What Lean principles have the best Return on Investment?
So, which of the many schools of thought or potential process improvements deliver high ROIs in typical hardware development systems? Well, according to our analyses, in most companies, the big two process improvements with the highest ROI are Visual Work Management and Project Risk Management.
If you have the right tools for Visual Work Management and Project Risk Management, the ROIs in these areas are exceedingly high - easily over one hundred, and often over one thousand times the cost – when considering the Cost of Delay (lost profit due to being late to market). If you have the best VWM tools and methods available for your type of development system, you can solve a lot of these problems and go a lot faster with relatively little cost and effort. You can watch a demonstration of Playbook visual work management software to take a deeper dive into the benefits of the right visual management tool.
Download the complete guide to Lean and Agile product development.
How to get started with Lean product development?
I buy a lot of books—more than I have time to read. So if it’s a “good” book, I’ll actually finish it. If it’s a “really good” book it will have ideas in it that I’ll want to find later, so I’ll mark those pages with a piece of sticky note. Most of the really good books get just a few pages marked. However, Managing the Design Factory (MD), by Don Reinertsen, has forty-six notes in it…! There got to be so many pages marked that I started putting the stickies on the side of the page so I could tell the new ones from the old ones.
There is another that actually beats it in terms of density. Don Reinertsen’s third book is called The Principles of Product Development Flow: Second Generation Lean Product Development. Thankfully, you won't need to put sticky notes in it because he organized into eight sections with 175 numbered principles.
The phases of Lean transformation
To get started, let’s review the solution steps in the phases of change diagram.
It should be clear that you need to have a successful pilot that yields measurable business results in order to prove its effectiveness and continue with the next initiative. But what the diagram doesn’t show is what’s necessary within the pilot to create those results.
Fortunately, there’s a model that makes this process easier to understand. It comes from the Kirkpatrick model for evaluating training effectiveness and is outlined in the image below.
If you view it backwards (from right to left), it shows that in order to get results, you need to change behavior. And in order to change behavior, people to learn something. And finally, in order to learn something, people need to have a good reaction to the training.
This should sound logical, but there’s a hidden stumbling block.
Just because someone learns something,
doesn’t mean they will change their behavior!
Think about that. Have you ever seen people go to training and come back excited, but a few weeks later, there’s no evidence of any change?
It’s actually quite common. There’s a reason most training doesn’t work, but it’s not because it was “bad training."
So how do we get people to actually change their behavior?

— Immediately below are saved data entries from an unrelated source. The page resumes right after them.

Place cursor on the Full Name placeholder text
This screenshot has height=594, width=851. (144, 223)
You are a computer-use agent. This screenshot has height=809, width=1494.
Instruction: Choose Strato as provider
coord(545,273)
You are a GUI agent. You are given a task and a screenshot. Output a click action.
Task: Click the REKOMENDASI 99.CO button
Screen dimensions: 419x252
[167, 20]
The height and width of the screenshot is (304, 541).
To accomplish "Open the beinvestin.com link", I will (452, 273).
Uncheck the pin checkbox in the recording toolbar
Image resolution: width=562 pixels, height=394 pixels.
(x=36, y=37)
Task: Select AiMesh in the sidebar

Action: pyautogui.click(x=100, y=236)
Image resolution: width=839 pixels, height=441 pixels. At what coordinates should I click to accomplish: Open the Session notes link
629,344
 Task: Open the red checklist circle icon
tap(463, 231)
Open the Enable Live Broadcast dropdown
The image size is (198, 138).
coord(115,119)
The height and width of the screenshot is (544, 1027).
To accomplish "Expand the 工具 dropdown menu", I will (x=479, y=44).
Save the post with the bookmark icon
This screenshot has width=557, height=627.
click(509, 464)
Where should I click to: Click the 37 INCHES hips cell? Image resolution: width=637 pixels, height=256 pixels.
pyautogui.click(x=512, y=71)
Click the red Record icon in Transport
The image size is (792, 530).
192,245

There’s a good solution for this that we learned from a book written by Charles Fred called, Breakaway: Deliver value to your customers—fast!
In it Mr. Fred describes the four phases of learning:
- Introduction – when you first hear about the topic
- Assimilation – attend the class and learn more about the topic
- Translation – learn how to apply it to your specific job
- Accumulation of Experience – do the new thing until it becomes habit
Most companies stop with step two—they send someone to a general class. Some training programs go to step three and teach the students how to apply the knowledge at work.
But very few companies go to step four and actually coach, or otherwise enable, the students in the new behavior until they have reached proficiency.
That’s too bad because Charles Fred makes it clear:
There is a minimum threshold of experience necessary
for new behaviors to become habit!
How much “experience” does it take?
The amount of practice it takes for new experiences to become habit depends on a lot of things:
- How different is the new behavior from the old one?
- How difficult is it to perform?
- How quickly and clearly does the person perceive the benefit?
- Are there other controls in place?
Basically, the higher the “benefit to cost ratio,” the quicker people will adopt new behaviors. But people still have to get to a certain amount of time to practice the new behavior before you can expect it to stick.
So how can you ensure your Lean product development initiative is a success?
Let’s review the solution phases laid out on the phases of change diagram again.
In order to ensure success on your first initiative, you must follow four key steps:
- Do something that will give you measurable business results. You’ll need those metrics to get approval for the next initiative.
- Pick a solution that can be piloted quickly and with a small team. Solutions that involve a lot of people, or take a long time to get results, often fail due to lack of inertia even though they might be good solutions. (A good idea at the wrong time is still a bad idea.)
- Recognize that the goal of training is to create behavioral change.
- Be sure to facilitate enough coaching and practice so that the new behaviors are thoroughly adopted as habit.
If you do those things right the first time, you will have broken the cultural barrier and set your company on the path for continuous improvement!
Get Lean product development training
Interested in Learning more about lean product development?
We have a series of webinars dedicated to Lean product development training.
Guide to Lean Project Management
Science and economics behind “failing fast”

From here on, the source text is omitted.